━━ Task data

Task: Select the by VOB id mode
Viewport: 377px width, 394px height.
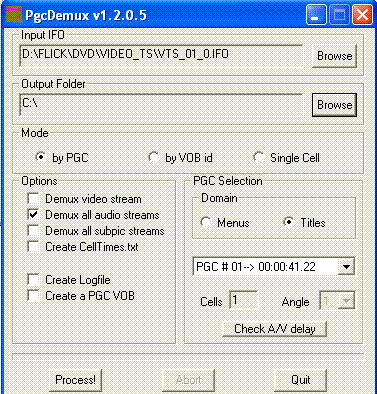Action: click(154, 157)
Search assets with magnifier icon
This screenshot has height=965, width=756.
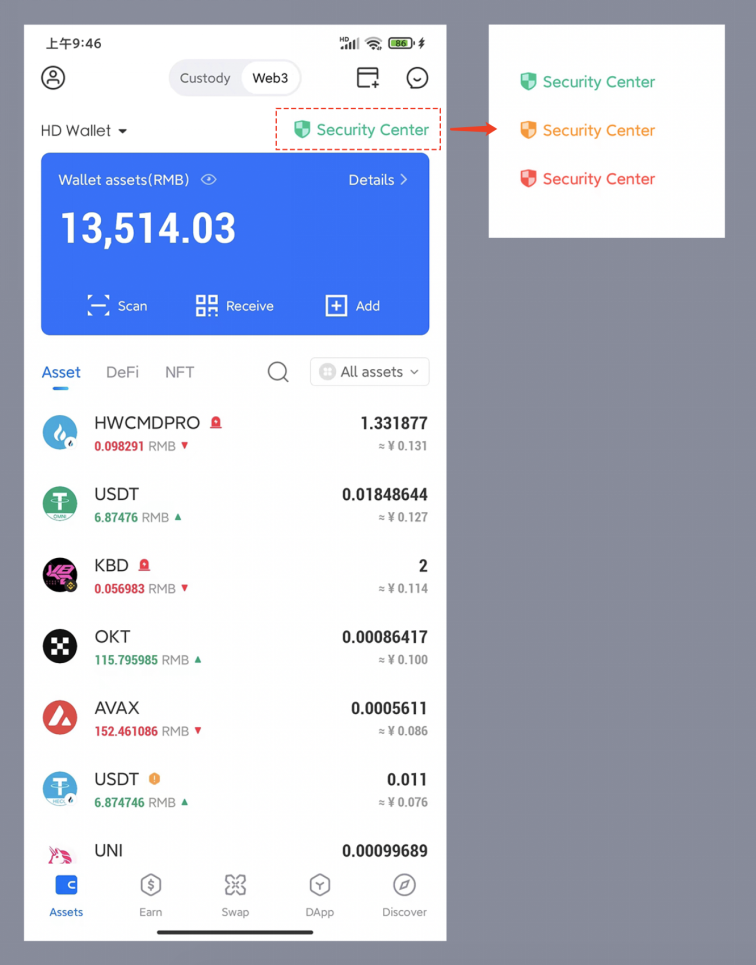point(278,372)
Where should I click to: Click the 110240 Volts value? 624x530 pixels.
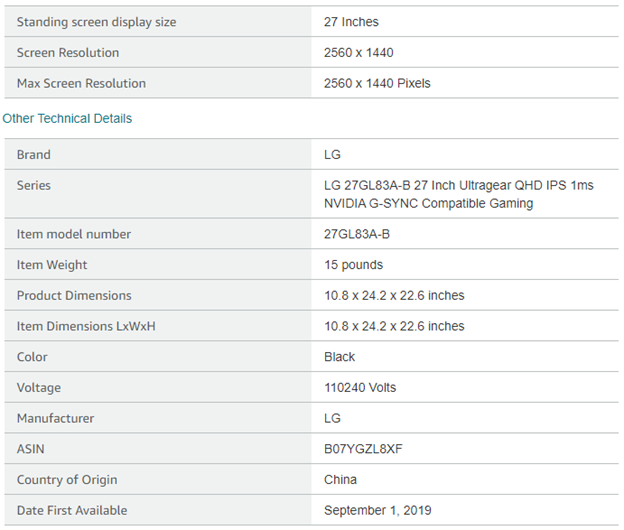362,387
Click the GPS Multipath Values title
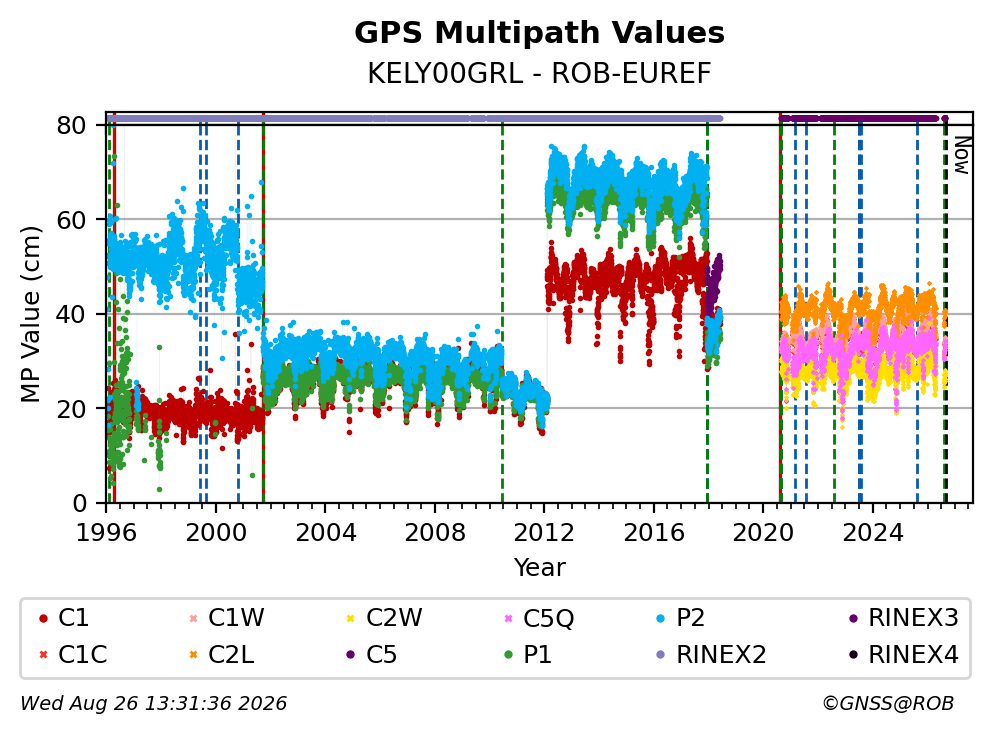The image size is (992, 734). tap(539, 33)
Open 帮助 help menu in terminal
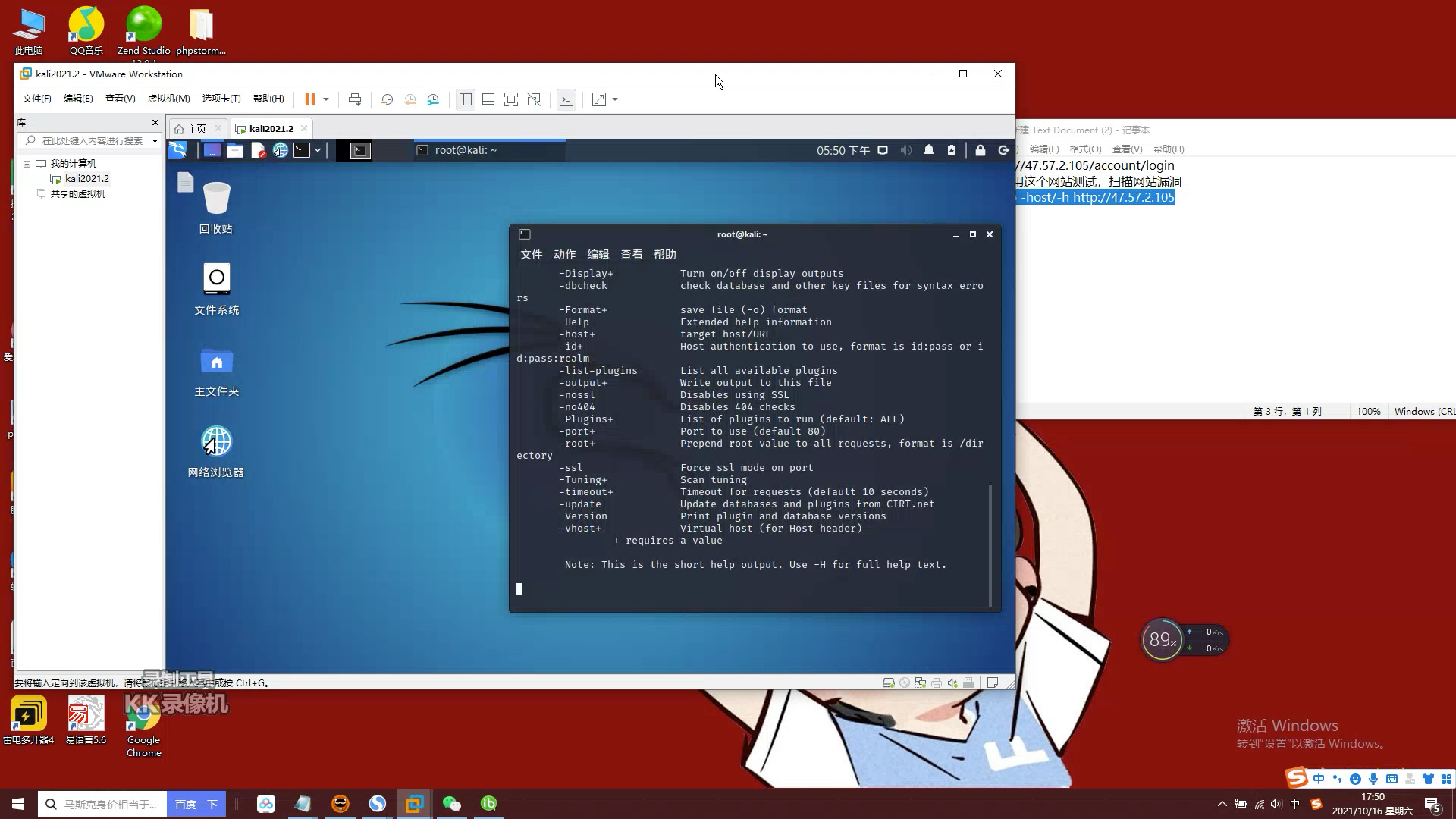The height and width of the screenshot is (819, 1456). pos(665,254)
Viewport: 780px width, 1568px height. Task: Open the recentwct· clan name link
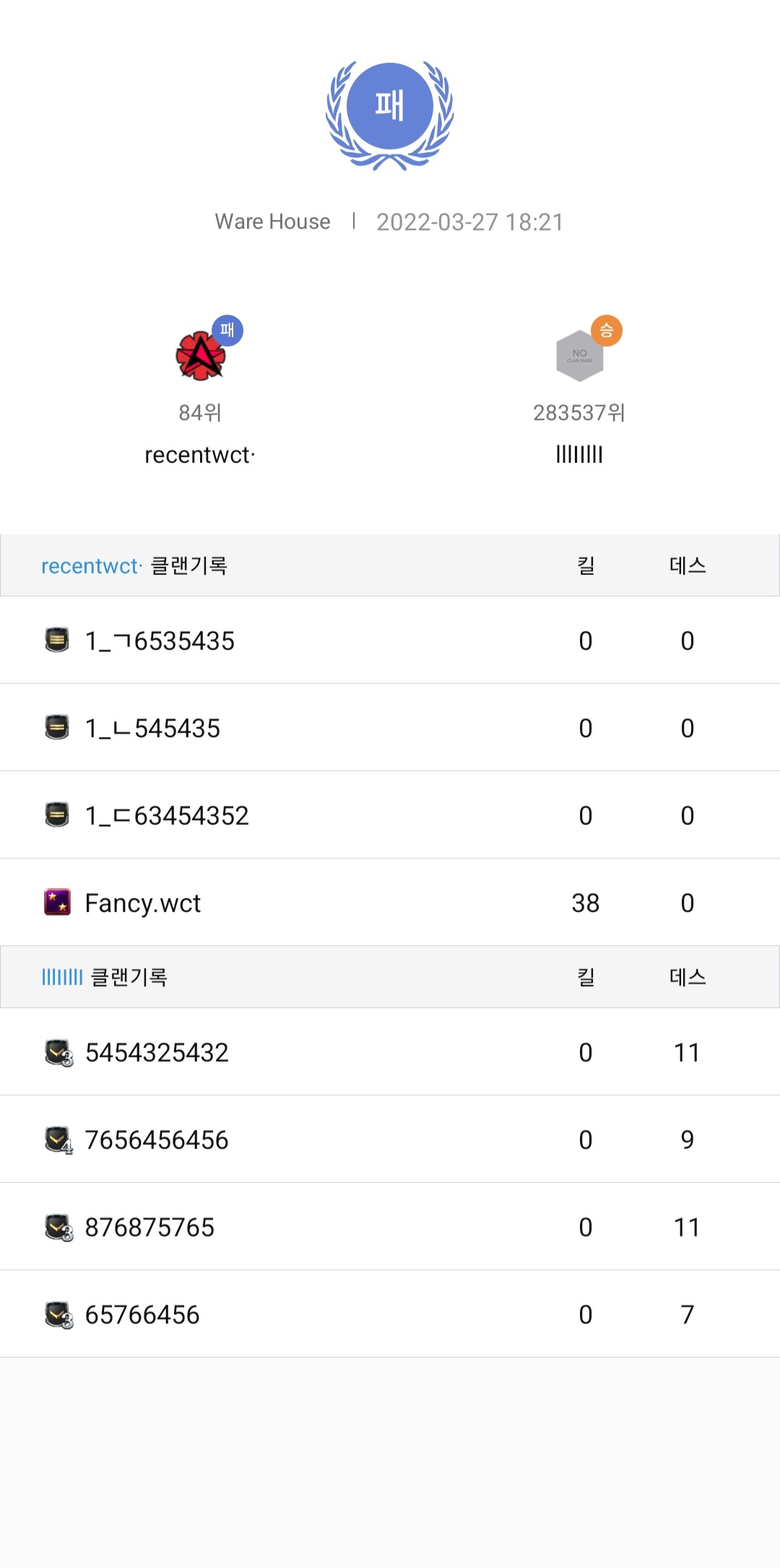pos(200,455)
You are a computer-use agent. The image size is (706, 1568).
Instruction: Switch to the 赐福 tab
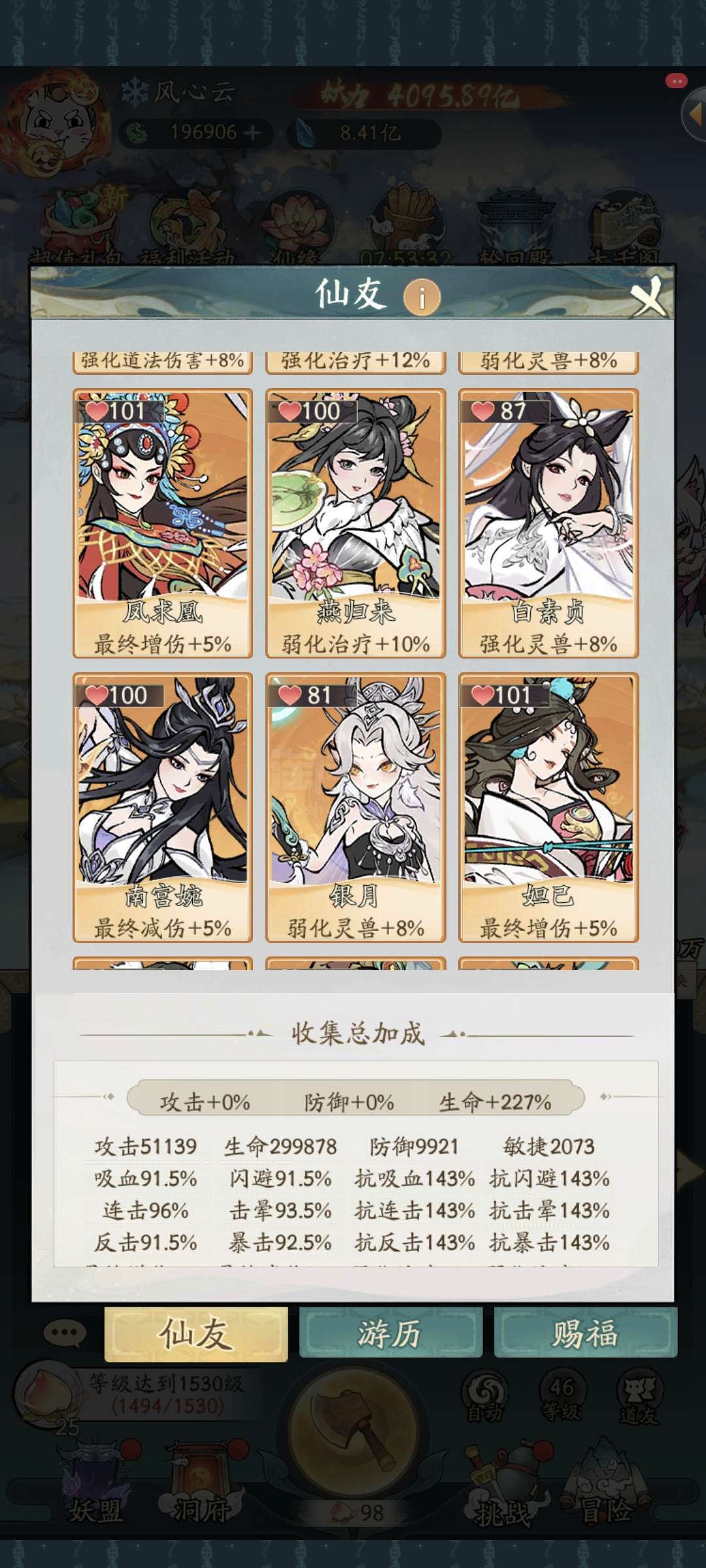click(585, 1333)
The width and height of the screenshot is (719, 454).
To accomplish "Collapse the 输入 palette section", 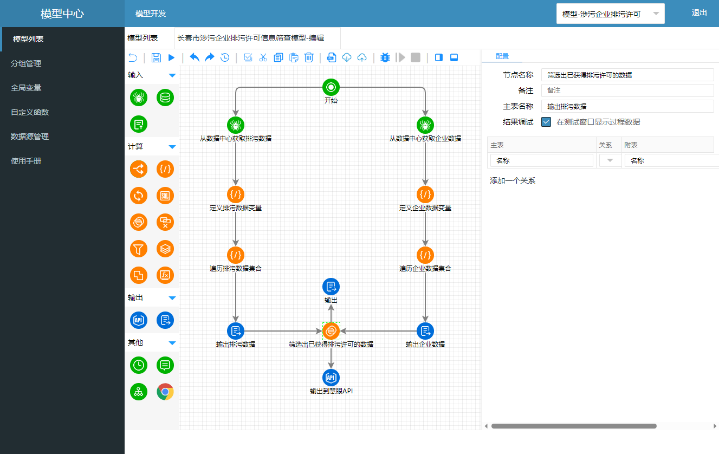I will coord(172,75).

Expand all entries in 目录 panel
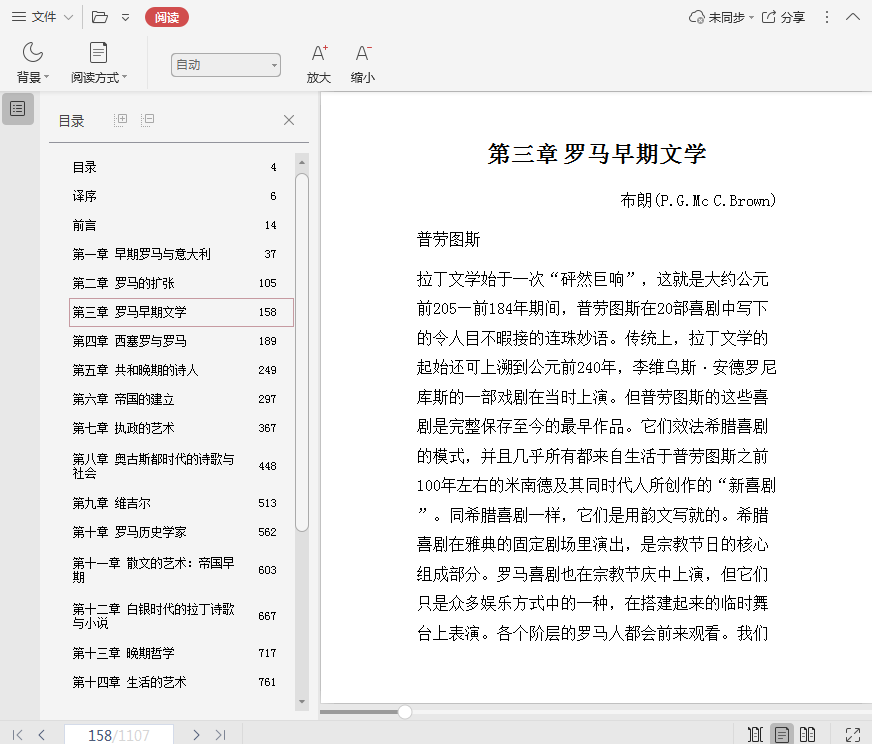click(121, 120)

━━━━

Required work: Write out again exactly the lines from the start of the data above through the line containing "The width and", inclusive, excluding any pictures.

Reply:
Task: Select the by VOB id mode
Viewport: 377px width, 394px height.
Action: click(154, 157)
Search assets with magnifier icon
This screenshot has height=965, width=756.
point(278,372)
Where should I click to: Click the 110240 Volts value? 624x530 pixels.
362,387
Click the GPS Multipath Values title
The image size is (992, 734). tap(539, 33)
Open 帮助 help menu in terminal
The height and width of the screenshot is (819, 1456). pos(665,254)
Viewport: 780px width, 1568px height. Task: Open the recentwct· clan name link
pos(200,455)
You are a computer-use agent. The image size is (706, 1568).
Instruction: Switch to the 赐福 tab
click(585, 1333)
The width and height of the screenshot is (719, 454).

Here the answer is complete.